**Quoted passage**
Skip to content

BentoML-0.9.0

Compare
Choose a tag to compare
@parano parano released this 25 Sep 03:28
6ad3649

What's New

TLDR;

  • New input/output adapter design that let's user choose between batch or non-batch implementation
  • Speed up the API model server docker image build time
  • Changed the recommended import path of artifact classes, now artifact classes should be imported from bentoml.frameworks.*
  • Improved python pip package management
  • Huggingface/Transformers support!!
  • Managed packaged models with Labels API
  • Support GCS(Google Cloud Storage) as model storage backend in YataiService
  • Current Roadmap for feedback: #1128

New Input/Output adapter design

A massive refactoring on BentoML's inference API and input/output adapter redesign, lead by @bojiang with help from @akainth015.

BREAKING CHANGE: API definition now requires declaring if it is a batch API or non-batch API:

from typings import List
from bentoml import env, artifacts, api, BentoService
from bentoml.adapters import JsonInput
from bentoml.types import JsonSerializable  # type annotations are optional

@env(infer_pip_packages=True)
@artifacts([SklearnModelArtifact('classifier')])
class MyPredictionService(BentoService):

        @api(input=JsonInput(), batch=True)
        def predict_batch(self, parsed_json_list: List[JsonSerializable]):
            results = self.artifacts.classifier([j['text'] for j in parsed_json_list])
            return results

        @api(input=JsonInput())  # default batch=False
        def predict_non_batch(self, parsed_json: JsonSerializable):
            results = self.artifacts.classifier([parsed_json['text']])

**List of tasks**
[1] According to the BentoML 0.9.0 release notes, from what path should artifact classes now be imported?
[2] Extend the BentoML 0.9.0 release notes from the point where they stop.
The listing after these release notes is separate material.

**Provided data**
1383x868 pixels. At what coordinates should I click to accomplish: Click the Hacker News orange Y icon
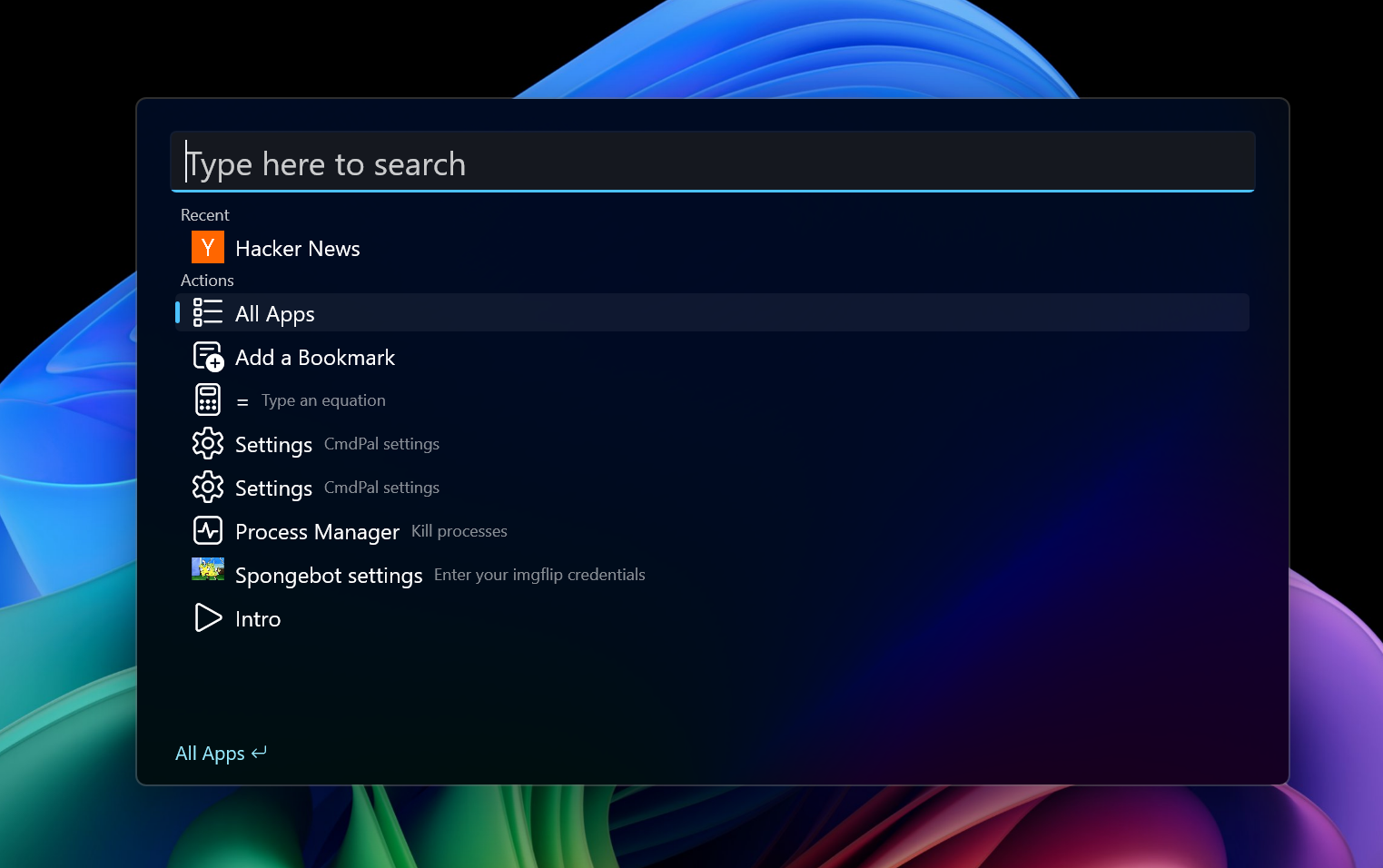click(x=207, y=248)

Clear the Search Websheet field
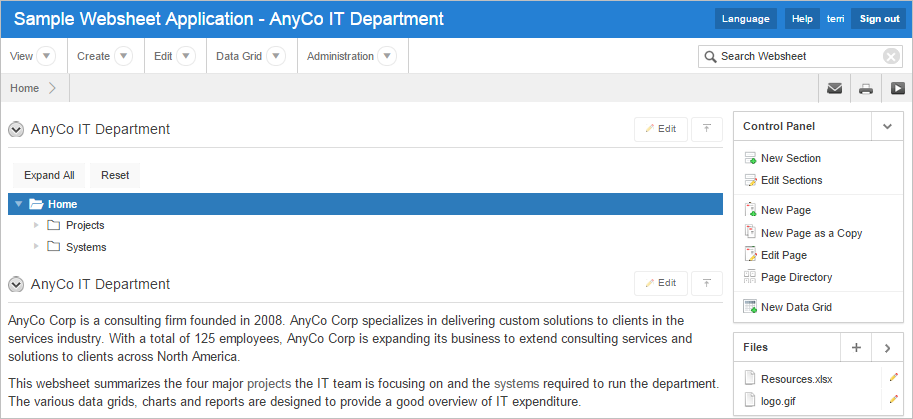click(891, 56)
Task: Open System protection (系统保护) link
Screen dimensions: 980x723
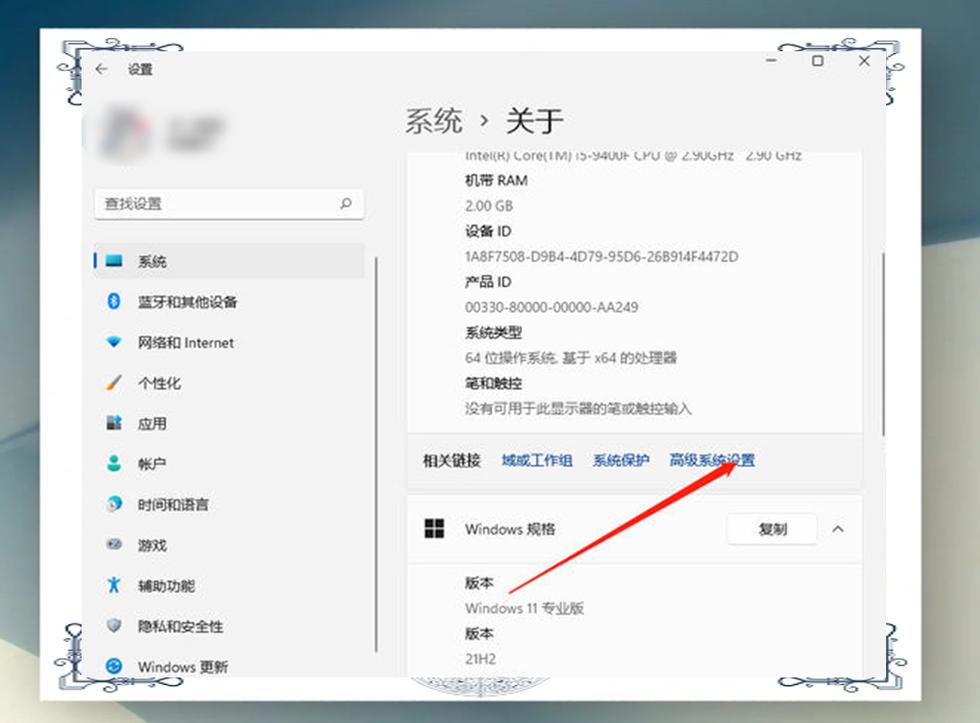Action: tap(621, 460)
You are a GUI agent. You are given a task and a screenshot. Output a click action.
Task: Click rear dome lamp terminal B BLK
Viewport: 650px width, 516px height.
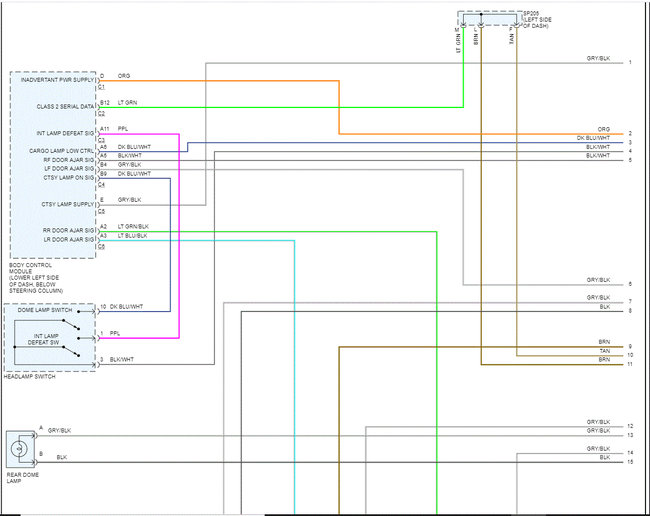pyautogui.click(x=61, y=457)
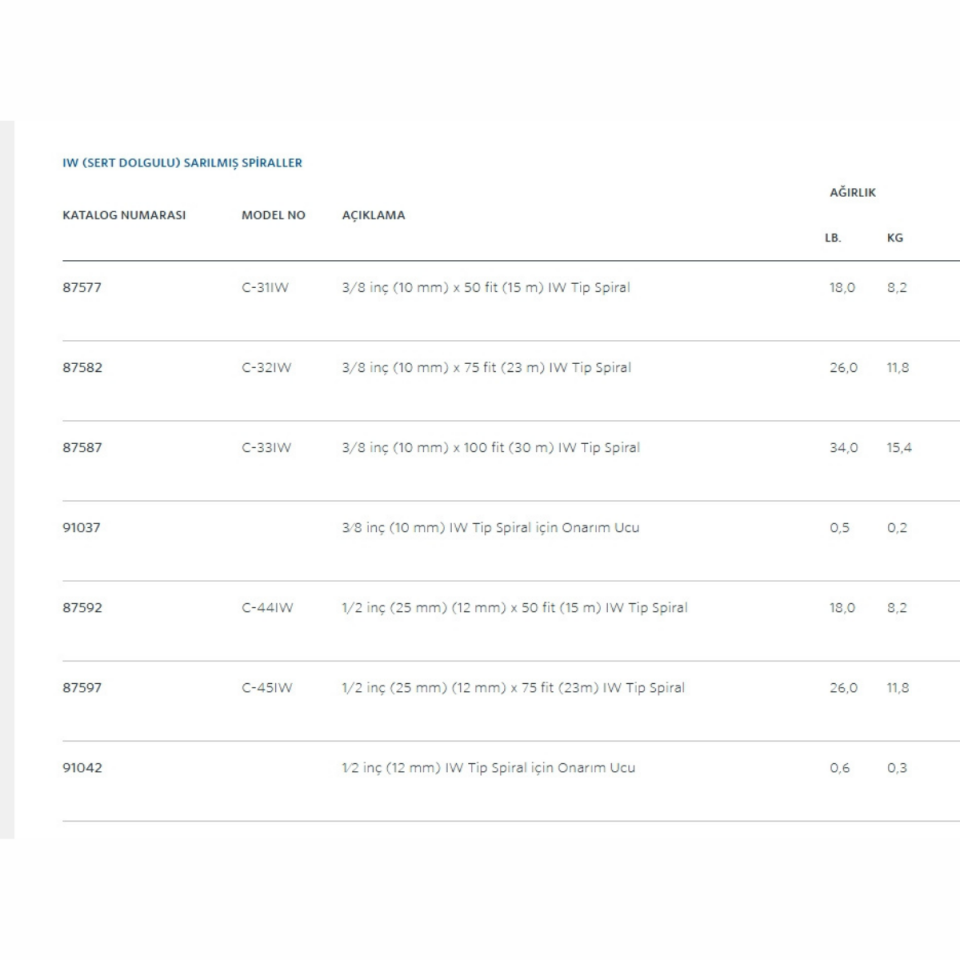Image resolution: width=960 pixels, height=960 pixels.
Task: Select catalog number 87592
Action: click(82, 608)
* * *
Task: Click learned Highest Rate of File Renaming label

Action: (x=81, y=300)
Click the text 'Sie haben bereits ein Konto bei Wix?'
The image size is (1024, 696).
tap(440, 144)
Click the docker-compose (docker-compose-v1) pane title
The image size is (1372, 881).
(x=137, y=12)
--
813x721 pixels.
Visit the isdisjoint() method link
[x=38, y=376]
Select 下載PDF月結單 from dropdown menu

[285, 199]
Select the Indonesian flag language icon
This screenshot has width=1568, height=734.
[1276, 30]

**Response list**
[1] bentoml.frameworks.*

[2]
            return results[0]

For APIs with batch=True, the user-defined API function will be required to process a list of input item at a time, and return a list of results of the same length. On the contrary, @api by default uses batch=False, which processes one input item at a time. Implementing a batch API allow your workload to benefit from BentoML's adaptive micro-batching mechanism when serving online traffic, and also will speed up offline batch inference job. We recommend using batch=True if performance & throughput is a concern. Non-batch APIs are usually easier to implement, good for quick POC, simple use cases, and deploying on Serverless platforms such as AWS Lambda, Azure function, and Google KNative.

Read more about this change and example usage here: https://docs.bentoml.org/en/latest/api/adapters.html

BREAKING CHANGE: For DataframeInput and TfTensorInput users, it is now required to add batch=True

DataframeInput and TfTensorInput are special input types that only support accepting a batch of input at one time.

Input data validation while handling batch input

When the API function received a list of input, it is now possible to reject a subset of the input data and return an error code to the client, if the input data is invalid or malformated. Users can do this via the InferenceTask#discard API, here's an example:

from typings import List
from bentoml import env, artifacts, api, BentoService
from bentoml.adapters import JsonInput
from bentoml.types import JsonSerializable, InferenceTask  # type annotations are optional

@env(infer_pip_packages=True)
@artifacts([SklearnModelArtifact('classifier')])
class MyPredictionService(BentoService):

        @api(input=JsonInput(), batch=True)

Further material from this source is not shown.